= Lower Manhattan–Jamaica/JFK Transportation Project =

Unbuilt rail project in New York City

The Lower Manhattan–Jamaica/JFK Transportation Project was a proposed public works project in New York City, New York, that would use the Long Island Rail Road's Atlantic Branch and a new tunnel under the East River to connect a new train station near or at the World Trade Center Transportation Hub site with John F. Kennedy International Airport and Jamaica station on the LIRR. It would allow for a one-seat, 36-minute-long ride between JFK Airport and Lower Manhattan, cut commuting times from Long Island by up to 40% and reduce crowding on the IRT Broadway–Seventh Avenue Line, IRT Lexington Avenue Line, IND Eighth Avenue Line, and BMT Broadway Line in Manhattan.

The Lower Manhattan–Jamaica/JFK Transportation Project was a priority of former New York Governor George Pataki. His successor, former Governor Eliot Spitzer, said that he did not view the project as a top priority, compared to construction of the Second Avenue Subway, LIRR East Side Access, or replacement of the Tappan Zee Bridge, and wanted a careful evaluation of the benefits of the costly project.

==Context==
Before the September 11 attacks, Lower Manhattan was the third largest central business district in the United States. As of 2007, it was the fourth largest, behind Midtown Manhattan, Chicago, and Washington, D.C. Many commuters take the LIRR to Atlantic Terminal and transfer to a Manhattan-bound subway or take the LIRR to Penn Station and transfer to a subway heading downtown to reach their jobs in Lower Manhattan, both of which options consume a considerable amount of time.

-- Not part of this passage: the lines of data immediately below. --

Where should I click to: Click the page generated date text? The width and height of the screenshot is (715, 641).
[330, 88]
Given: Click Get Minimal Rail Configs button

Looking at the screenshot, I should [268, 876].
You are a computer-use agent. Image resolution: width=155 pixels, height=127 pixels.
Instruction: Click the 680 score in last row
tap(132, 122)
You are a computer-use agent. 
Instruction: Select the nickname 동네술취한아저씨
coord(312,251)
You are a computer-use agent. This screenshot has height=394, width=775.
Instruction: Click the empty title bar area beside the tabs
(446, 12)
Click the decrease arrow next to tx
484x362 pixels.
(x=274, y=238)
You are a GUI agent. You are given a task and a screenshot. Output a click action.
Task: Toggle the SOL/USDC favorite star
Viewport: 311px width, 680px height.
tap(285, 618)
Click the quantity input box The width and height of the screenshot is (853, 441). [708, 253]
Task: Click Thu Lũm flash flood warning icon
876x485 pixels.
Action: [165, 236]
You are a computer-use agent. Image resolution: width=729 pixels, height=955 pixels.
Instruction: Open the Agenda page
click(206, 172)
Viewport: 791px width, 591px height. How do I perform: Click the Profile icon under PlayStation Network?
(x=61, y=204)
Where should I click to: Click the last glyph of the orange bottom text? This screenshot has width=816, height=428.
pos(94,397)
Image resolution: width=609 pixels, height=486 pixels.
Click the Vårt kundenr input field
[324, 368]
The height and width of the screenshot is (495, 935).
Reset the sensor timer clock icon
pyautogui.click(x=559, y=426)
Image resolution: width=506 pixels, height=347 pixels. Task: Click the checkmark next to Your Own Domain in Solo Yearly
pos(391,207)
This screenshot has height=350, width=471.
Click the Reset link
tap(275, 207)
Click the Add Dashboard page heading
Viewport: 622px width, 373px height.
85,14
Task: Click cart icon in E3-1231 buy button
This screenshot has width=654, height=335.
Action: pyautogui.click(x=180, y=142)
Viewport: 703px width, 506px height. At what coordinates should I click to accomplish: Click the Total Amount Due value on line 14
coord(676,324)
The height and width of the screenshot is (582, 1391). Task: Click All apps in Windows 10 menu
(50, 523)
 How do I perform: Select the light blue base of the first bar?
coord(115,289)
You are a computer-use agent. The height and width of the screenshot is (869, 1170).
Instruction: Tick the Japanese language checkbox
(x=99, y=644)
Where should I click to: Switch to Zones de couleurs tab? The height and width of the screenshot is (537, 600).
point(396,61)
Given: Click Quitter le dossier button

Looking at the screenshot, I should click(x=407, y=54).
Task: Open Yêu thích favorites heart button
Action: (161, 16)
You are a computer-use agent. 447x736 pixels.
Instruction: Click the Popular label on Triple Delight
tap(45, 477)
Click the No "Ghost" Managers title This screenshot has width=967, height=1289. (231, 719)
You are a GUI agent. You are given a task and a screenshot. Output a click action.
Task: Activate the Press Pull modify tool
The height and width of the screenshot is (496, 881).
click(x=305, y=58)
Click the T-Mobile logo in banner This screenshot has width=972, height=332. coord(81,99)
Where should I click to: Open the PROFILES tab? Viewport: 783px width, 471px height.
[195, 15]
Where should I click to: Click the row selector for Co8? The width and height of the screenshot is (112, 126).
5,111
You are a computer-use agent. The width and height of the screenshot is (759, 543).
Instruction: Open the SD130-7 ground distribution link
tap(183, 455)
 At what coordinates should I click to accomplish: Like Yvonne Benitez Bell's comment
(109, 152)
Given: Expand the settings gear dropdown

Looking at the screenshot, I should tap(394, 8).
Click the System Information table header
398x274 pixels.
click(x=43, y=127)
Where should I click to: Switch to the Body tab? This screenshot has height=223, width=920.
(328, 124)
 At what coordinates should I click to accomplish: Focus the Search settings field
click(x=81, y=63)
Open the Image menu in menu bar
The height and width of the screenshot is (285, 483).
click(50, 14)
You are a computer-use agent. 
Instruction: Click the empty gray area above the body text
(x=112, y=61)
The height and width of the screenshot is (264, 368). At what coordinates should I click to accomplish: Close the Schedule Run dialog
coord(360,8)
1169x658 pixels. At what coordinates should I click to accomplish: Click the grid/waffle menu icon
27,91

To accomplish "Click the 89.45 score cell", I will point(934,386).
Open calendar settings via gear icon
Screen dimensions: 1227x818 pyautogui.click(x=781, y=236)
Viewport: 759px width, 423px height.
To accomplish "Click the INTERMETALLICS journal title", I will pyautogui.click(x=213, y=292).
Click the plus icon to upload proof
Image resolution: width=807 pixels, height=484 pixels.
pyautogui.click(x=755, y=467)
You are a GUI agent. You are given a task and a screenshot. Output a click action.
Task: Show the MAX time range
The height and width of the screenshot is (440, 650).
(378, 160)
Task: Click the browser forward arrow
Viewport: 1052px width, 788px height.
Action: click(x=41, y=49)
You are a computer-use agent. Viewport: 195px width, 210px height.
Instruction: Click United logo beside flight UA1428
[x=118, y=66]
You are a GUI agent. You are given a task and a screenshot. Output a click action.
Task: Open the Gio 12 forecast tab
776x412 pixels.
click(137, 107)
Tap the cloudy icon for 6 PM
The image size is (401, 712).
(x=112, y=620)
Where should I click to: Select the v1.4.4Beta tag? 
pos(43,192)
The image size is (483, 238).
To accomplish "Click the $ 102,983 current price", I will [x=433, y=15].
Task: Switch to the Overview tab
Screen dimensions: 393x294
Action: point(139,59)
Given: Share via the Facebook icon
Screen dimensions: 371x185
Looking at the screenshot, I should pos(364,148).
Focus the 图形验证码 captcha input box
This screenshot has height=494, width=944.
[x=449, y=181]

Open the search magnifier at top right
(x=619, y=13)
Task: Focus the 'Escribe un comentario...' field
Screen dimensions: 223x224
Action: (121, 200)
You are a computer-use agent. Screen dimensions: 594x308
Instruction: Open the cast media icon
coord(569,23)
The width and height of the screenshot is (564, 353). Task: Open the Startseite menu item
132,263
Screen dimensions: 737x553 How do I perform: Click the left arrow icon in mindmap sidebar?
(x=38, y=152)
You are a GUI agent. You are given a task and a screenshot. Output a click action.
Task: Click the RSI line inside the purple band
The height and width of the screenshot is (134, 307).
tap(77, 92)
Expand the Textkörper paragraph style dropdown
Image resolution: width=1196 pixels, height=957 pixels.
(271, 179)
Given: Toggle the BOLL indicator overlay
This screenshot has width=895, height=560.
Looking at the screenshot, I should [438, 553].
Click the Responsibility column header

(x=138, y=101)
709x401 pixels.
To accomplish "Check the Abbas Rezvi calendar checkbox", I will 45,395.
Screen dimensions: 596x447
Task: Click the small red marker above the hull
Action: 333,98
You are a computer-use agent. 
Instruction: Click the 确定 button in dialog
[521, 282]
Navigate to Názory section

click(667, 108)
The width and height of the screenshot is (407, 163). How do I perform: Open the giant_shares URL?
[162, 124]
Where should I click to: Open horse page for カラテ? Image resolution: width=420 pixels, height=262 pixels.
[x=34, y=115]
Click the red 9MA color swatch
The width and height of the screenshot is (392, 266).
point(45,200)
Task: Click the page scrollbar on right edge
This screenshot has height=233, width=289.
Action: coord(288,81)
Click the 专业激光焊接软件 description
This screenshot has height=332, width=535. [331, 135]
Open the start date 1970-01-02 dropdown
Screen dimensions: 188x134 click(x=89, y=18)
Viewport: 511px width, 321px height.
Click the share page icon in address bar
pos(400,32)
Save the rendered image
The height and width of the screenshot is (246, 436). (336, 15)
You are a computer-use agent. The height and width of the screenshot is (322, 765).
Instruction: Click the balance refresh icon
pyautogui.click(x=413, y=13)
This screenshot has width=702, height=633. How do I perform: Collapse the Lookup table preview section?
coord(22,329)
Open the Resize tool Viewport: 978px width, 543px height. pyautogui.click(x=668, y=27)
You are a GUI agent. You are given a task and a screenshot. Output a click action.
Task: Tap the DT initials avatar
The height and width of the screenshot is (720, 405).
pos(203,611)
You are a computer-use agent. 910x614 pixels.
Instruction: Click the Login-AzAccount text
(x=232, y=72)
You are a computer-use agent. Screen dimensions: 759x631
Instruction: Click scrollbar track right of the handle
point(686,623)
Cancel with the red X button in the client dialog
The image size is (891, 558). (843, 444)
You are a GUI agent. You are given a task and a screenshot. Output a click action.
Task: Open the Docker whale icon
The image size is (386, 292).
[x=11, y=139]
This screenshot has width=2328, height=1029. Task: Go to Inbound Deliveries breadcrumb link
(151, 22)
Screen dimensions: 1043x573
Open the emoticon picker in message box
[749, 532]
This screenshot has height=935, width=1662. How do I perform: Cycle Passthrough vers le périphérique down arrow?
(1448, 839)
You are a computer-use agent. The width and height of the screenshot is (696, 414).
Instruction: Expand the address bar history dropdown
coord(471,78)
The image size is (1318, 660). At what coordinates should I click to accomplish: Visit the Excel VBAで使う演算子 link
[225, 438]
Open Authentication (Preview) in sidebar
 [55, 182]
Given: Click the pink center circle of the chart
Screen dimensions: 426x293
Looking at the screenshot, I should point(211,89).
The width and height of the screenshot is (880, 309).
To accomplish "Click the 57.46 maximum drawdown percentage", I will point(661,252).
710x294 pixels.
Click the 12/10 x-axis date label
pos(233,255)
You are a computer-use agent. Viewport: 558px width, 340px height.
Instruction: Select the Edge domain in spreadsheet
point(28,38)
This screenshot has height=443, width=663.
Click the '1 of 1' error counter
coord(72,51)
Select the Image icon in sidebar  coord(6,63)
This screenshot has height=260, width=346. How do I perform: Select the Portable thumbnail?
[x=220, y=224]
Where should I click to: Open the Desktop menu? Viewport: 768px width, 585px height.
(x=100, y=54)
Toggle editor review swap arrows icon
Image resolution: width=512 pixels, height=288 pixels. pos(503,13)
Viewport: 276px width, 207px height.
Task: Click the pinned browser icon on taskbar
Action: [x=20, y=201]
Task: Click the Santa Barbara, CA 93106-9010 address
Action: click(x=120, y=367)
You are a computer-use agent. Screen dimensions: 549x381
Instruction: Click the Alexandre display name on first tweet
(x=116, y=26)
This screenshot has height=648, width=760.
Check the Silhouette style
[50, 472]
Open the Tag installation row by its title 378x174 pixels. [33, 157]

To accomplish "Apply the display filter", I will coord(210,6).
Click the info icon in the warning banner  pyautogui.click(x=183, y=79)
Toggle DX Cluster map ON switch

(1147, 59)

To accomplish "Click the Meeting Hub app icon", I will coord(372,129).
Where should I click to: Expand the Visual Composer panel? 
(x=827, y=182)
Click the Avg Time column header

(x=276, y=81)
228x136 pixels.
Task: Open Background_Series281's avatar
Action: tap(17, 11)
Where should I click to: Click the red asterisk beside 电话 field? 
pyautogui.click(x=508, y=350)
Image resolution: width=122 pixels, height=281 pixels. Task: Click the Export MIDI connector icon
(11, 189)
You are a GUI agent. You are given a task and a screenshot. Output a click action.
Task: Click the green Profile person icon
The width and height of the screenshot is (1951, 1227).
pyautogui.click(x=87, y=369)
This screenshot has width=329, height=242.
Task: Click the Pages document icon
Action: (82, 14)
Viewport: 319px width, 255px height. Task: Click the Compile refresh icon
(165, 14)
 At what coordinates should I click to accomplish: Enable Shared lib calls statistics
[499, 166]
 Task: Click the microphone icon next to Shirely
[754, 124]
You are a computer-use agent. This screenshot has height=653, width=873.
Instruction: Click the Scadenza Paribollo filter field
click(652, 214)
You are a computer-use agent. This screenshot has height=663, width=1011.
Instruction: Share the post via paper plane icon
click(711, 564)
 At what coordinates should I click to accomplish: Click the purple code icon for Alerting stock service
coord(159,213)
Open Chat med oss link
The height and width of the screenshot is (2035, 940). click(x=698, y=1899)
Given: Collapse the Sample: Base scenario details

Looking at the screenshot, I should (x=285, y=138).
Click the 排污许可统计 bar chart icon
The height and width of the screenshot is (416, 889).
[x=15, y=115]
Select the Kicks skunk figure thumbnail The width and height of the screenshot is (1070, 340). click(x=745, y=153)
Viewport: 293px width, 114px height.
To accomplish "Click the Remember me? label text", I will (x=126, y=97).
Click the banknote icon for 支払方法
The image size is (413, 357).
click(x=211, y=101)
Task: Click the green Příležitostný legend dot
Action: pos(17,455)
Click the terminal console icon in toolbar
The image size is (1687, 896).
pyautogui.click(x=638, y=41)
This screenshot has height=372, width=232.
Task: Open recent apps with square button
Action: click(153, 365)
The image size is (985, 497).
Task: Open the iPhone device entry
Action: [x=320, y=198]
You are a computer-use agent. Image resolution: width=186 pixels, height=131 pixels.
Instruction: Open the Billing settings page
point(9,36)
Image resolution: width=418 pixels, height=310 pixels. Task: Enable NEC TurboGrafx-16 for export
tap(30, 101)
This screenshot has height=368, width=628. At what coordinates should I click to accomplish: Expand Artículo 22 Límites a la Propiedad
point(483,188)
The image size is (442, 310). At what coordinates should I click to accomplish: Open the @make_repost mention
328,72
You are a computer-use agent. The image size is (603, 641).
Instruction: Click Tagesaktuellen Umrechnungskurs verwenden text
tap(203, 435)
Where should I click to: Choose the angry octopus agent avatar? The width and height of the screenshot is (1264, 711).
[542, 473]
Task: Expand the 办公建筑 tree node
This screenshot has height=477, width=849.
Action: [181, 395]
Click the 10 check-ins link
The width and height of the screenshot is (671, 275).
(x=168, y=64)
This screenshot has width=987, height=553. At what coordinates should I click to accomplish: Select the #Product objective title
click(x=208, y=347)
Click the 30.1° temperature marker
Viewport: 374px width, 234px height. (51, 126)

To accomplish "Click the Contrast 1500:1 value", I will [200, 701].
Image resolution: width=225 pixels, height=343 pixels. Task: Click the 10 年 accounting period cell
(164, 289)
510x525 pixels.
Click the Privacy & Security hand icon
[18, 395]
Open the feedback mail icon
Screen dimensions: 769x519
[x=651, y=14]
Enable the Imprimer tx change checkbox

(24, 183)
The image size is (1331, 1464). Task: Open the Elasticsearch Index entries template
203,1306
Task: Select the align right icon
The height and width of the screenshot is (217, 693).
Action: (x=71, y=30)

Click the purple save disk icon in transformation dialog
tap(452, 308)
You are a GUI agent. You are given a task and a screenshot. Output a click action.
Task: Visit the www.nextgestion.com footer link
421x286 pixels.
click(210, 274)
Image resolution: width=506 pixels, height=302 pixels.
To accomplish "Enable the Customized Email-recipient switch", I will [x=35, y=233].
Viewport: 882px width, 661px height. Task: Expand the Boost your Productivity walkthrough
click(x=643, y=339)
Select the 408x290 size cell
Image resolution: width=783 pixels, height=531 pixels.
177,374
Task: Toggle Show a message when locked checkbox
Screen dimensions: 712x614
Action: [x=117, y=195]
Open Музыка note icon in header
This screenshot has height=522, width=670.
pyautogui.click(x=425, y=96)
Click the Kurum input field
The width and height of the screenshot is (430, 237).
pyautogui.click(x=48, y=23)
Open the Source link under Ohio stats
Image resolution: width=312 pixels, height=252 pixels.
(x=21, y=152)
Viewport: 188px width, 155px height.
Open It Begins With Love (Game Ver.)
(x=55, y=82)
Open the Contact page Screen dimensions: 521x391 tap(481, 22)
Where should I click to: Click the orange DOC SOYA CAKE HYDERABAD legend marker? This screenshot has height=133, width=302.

For years there were proposals to extend the LIRR Atlantic Branch to Lower Manhattan, but none came to pass. The proposal again came to light during efforts to rebuild the transportation system of Lower Manhattan following the September 11 attacks, as the proposed rail link would assist in the economic recovery of the downtown area and also serve the increased population of residents and employees resulting from the late 20th century boom in the construction of offices and apartments, in hopes of providing future sustainability and abating automotive traffic.

==Proposed routes==
In 1999, the Regional Plan Association considered a full-length Second Avenue Subway from Broad Street to 125th Street, along with the LIRR East Side Access, the extension of subway services along commuter rail lines in Brooklyn, Queens, and the Bronx, and an extension of New York City Subway service directly to JFK Airport via the AirTrain JFK. The new set of extensions proposed by the RPA, dubbed "MetroLink", consisted of 31 new metro stations, 3 recycled commuter rail stations, and 19 new route miles of track. A subway service would have started at Grand Central–42nd Street, gone down the IND Second Avenue Line and to Brooklyn via the Montague Street Tunnel, used the LIRR Atlantic Branch from Atlantic Terminal to Jamaica Station, and then used the AirTrain JFK's trackage to JFK Airport.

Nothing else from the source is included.